After crossing both glaciers, the team trekked through a narrow valley. The incline was gradual and there was not much difficulty covering this part. However, we came across a group of giant lizards, some of them almost 2 meters long. They were frightening at first because they were indistinguishable from the surroundings. They saw us approaching and sped by quickly, almost touching us. But they were harmless, simply wary of our presence. My fellow trekkers who had visited Passu and Patundas told me that such lizards are found there as well.
We walked between the valleys and pasts the lizards, and the terrain simply transformed. From glaciers, hills and rocks, the path changed to a small desert and flatland. After another easy hour of trekking, we would reach Berichkor, our camping site,. The mountain on our left became larger as we proceeded, till it was all we could see. It was the same very mountain which we had to climb to reach Rush Lake the next day.
In this last hour of our trek to Berichkor, big cotton clouds in the clear blue sky followed us to the campsite. Berichkor was at the start of a small pasture with wild bushes and stunted trees (due to the altitude and weather conditions). A herd of sheep was grazing peacefully, and we were to feast on one of them after reaching the lake.
Upon reaching the campsite, we rested for an hour, and then a few of us decided to climb the hill that separated us from Bharpoo glacier. It was then that I got a chance to truly appreciate the beauty of the glacier we had crossed. We could see how it was connected to Mount Miar, and I had not seen a prettier white glacier than this before. That, along with the small emerald green lake on the glacier and the breathtaking sunset on Bharpoo, made this day favorite.

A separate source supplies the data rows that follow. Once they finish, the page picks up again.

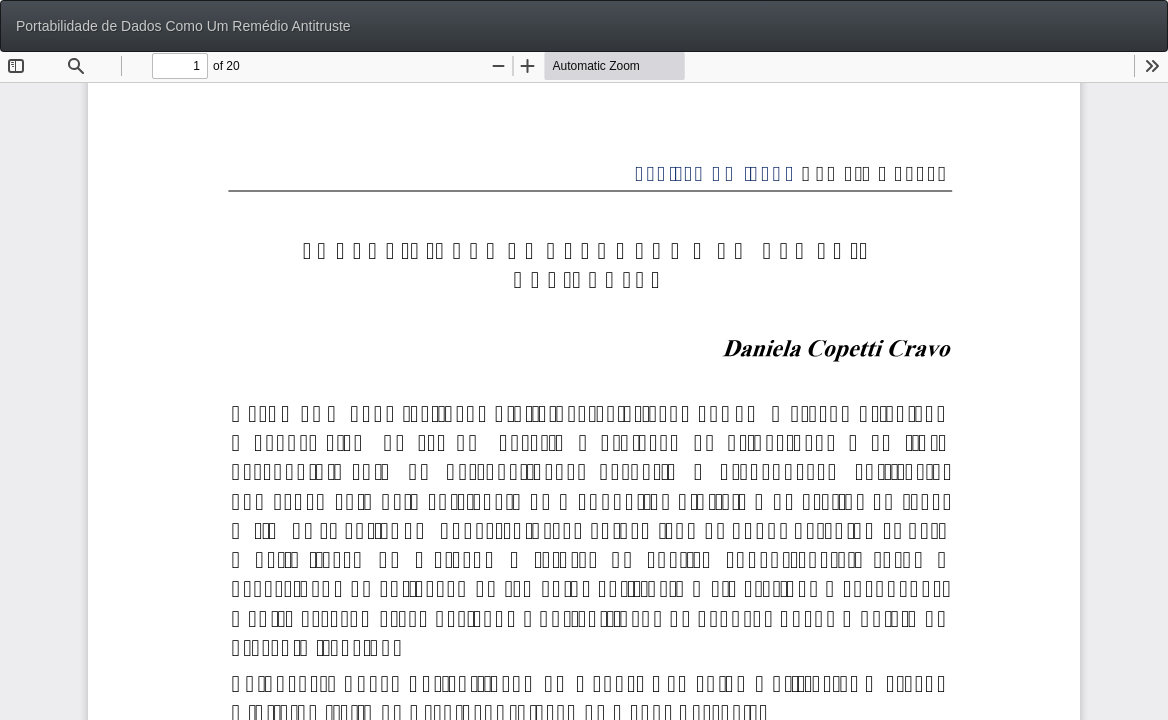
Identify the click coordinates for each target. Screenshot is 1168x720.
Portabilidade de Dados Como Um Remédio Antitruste (183, 26)
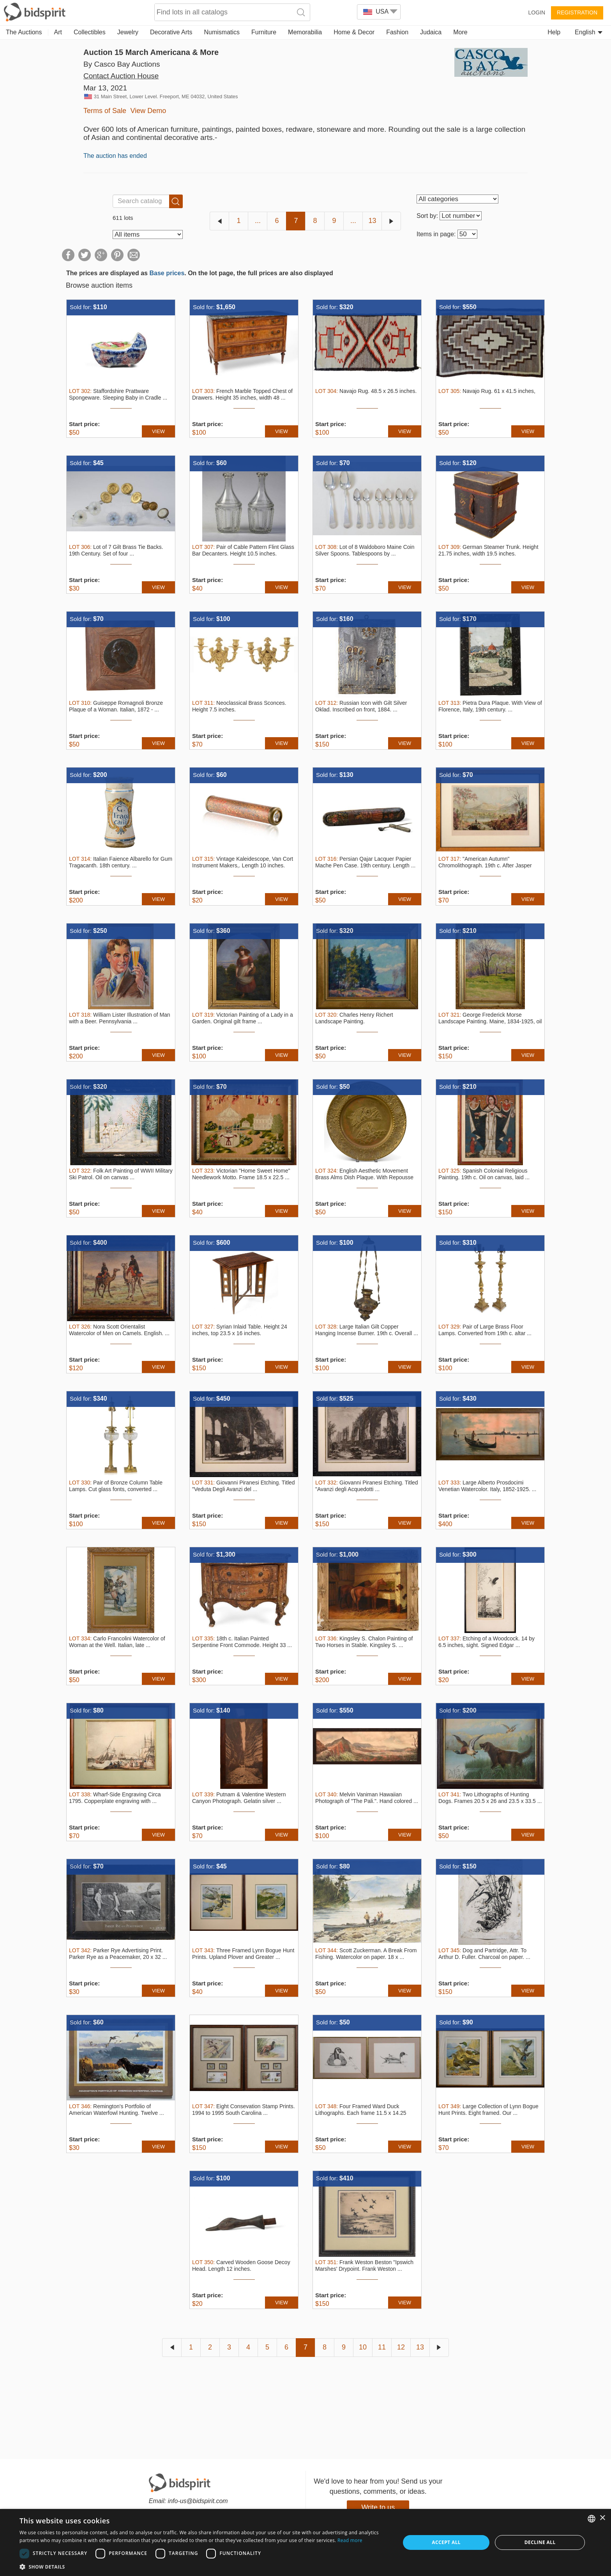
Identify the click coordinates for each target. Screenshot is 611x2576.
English (588, 32)
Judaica (430, 32)
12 (401, 2347)
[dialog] (305, 2542)
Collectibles (90, 32)
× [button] (602, 2518)
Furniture (263, 32)
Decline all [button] (540, 2542)
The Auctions (24, 32)
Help (553, 32)
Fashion (397, 32)
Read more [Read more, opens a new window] (349, 2540)
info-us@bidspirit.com (198, 2501)
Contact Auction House (121, 76)
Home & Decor (354, 32)
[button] (204, 2566)
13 (372, 221)
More (460, 32)
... (258, 221)
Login (536, 12)
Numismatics (222, 32)
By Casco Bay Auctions (121, 64)
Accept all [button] (446, 2542)
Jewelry (127, 32)
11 (382, 2347)
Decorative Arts (171, 32)
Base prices (166, 273)
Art (58, 32)
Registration (577, 12)
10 (363, 2347)
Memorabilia (305, 32)
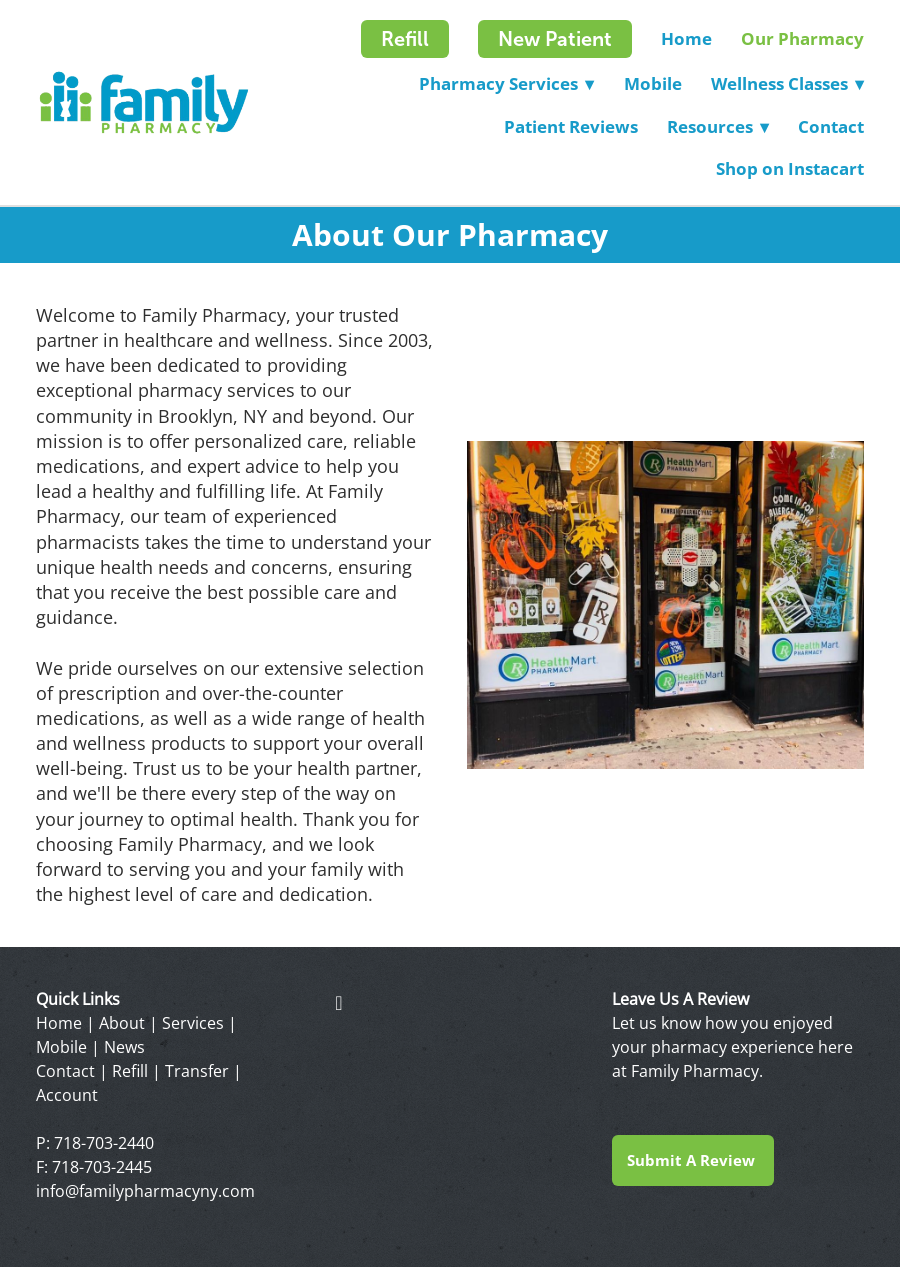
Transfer (197, 1071)
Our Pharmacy (802, 38)
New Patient (555, 39)
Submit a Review (693, 1160)
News (124, 1047)
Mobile (653, 83)
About (122, 1023)
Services (193, 1023)
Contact (831, 126)
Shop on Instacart (790, 168)
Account (67, 1095)
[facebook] (339, 1002)
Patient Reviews (571, 126)
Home (686, 38)
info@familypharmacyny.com (145, 1191)
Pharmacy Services (506, 83)
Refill (405, 39)
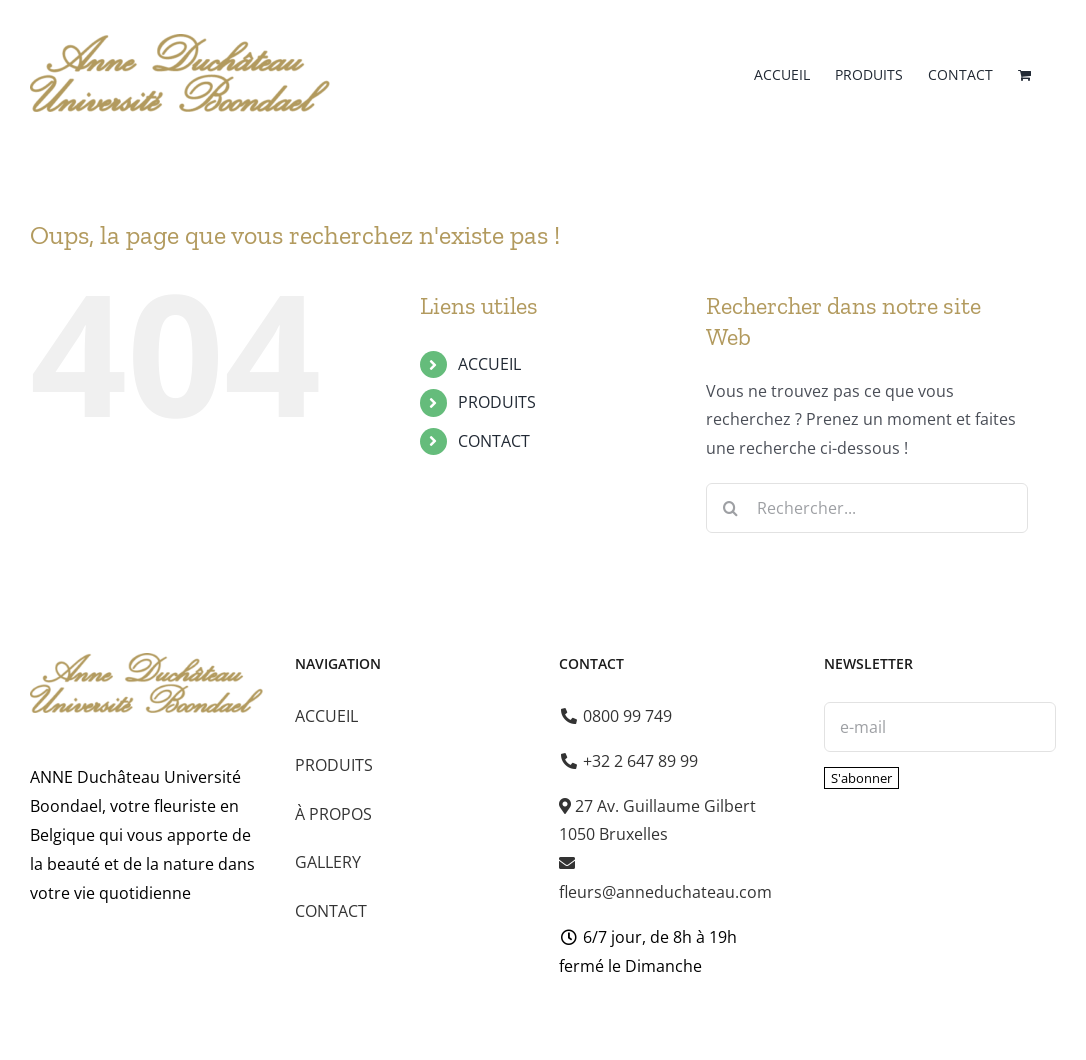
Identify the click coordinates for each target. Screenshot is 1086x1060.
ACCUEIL (489, 364)
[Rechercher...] (867, 508)
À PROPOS (333, 814)
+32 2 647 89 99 (629, 761)
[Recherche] (731, 508)
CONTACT (494, 441)
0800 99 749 (616, 716)
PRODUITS (497, 402)
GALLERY (328, 862)
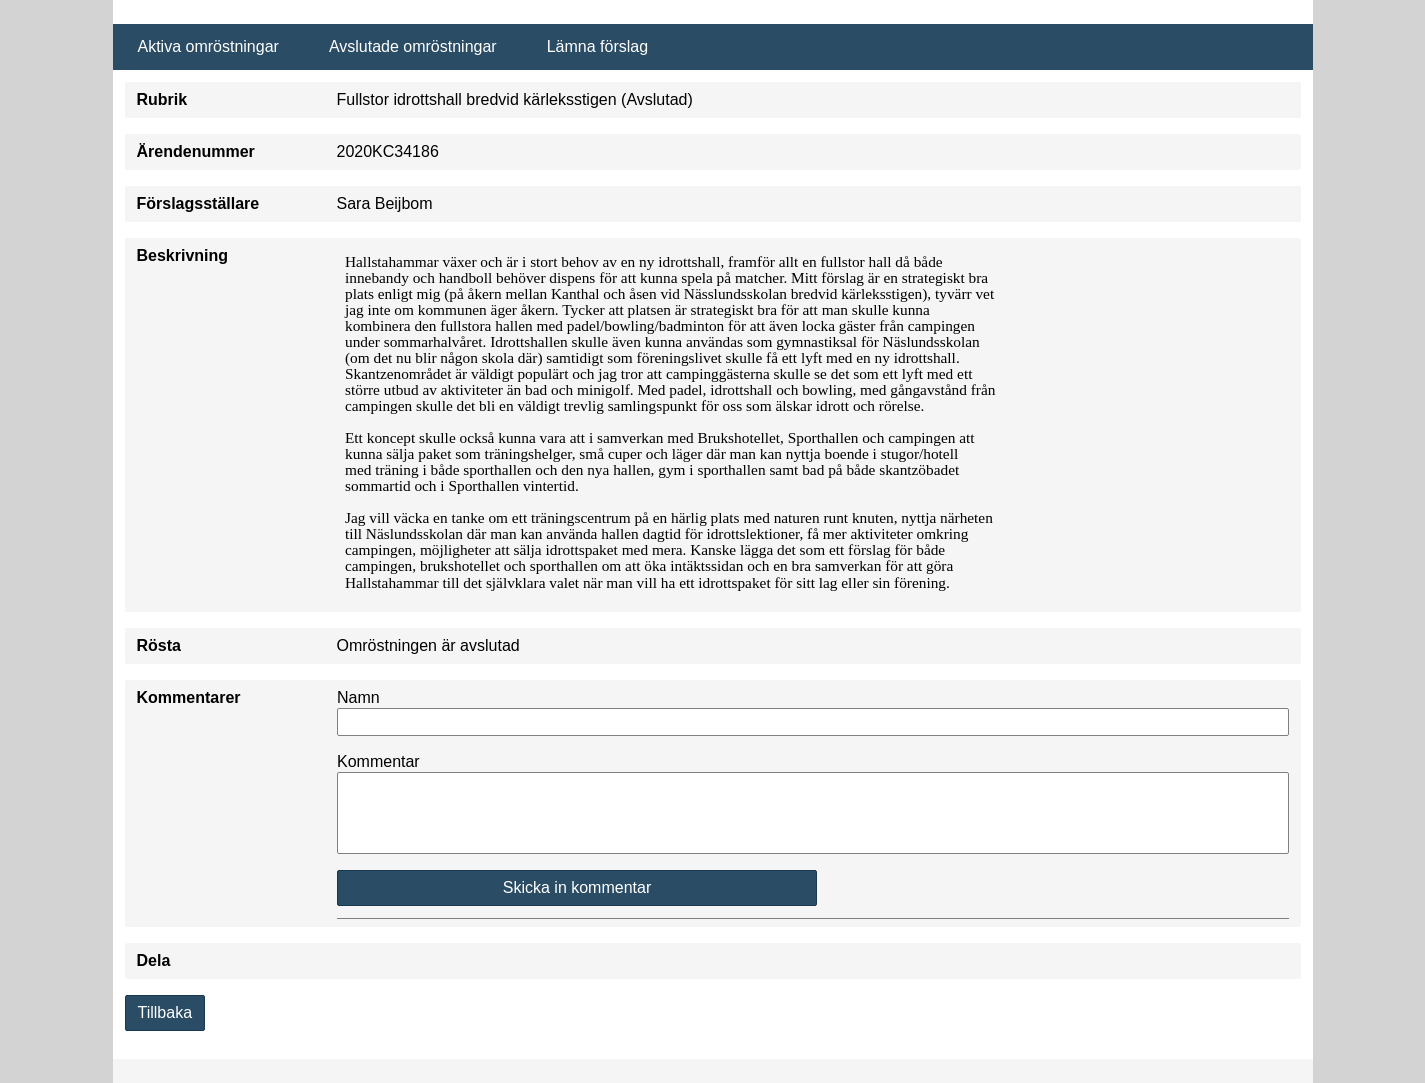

Today was the real challenge: the team had to ascend nearly 1500 meters to Rush Lake. We left behind our belongings at Berichkor, and began with good spirits. But no one except our guide, was really aware of the treacherous climb that lay ahead for us.
After spending significant time simply climbing, one of the team members asked the guide if we had done half of the climb. The guide simply responded that we had done only ten percent of the climb. At least three other times, I thought there were only a few meters left. But, after reaching a little further there would be a bigger climb ahead.
Lack of acclimatization and low oxygen levels made every step from here onwards difficult. For the expedition to be successful, it was important to keep everyone positive and motivated. At over 4500m, with aching bodies, we spent more time gasping for air than talking to each other. We could no longer refill our bottles because the streams had frozen. Progress became slow, and breaks came more frequently. We were walking on fields of snow now, and although it was better than walking on rocks, it was tiring and exhausting to make the extra effort, even for the seasoned trekkers.
After trekking in these extreme conditions, we realized that our expedition to this 4694m alpine lake was too early in the season, and that the lake was submerged in snow. Even the outline of the lake could not be distinguished, and the snow would not melt for another few weeks. Because the sun was making the snow soft, we could not spend much time at this elevation. We hurriedly took group photos before returning to Berichkor . The clouds were so low that they submerged with the lake, and we had not realized it.
But it didn’t matter! I had trekked to one of the world’s highest Alpine lakes, and saw some of the most beautiful views in all my trekking experience. I learnt a lot on this day about perseverance and strong will. Now at Berichkor, it was time to enjoy the feast, and to exalt in our sense of conquest and achievement.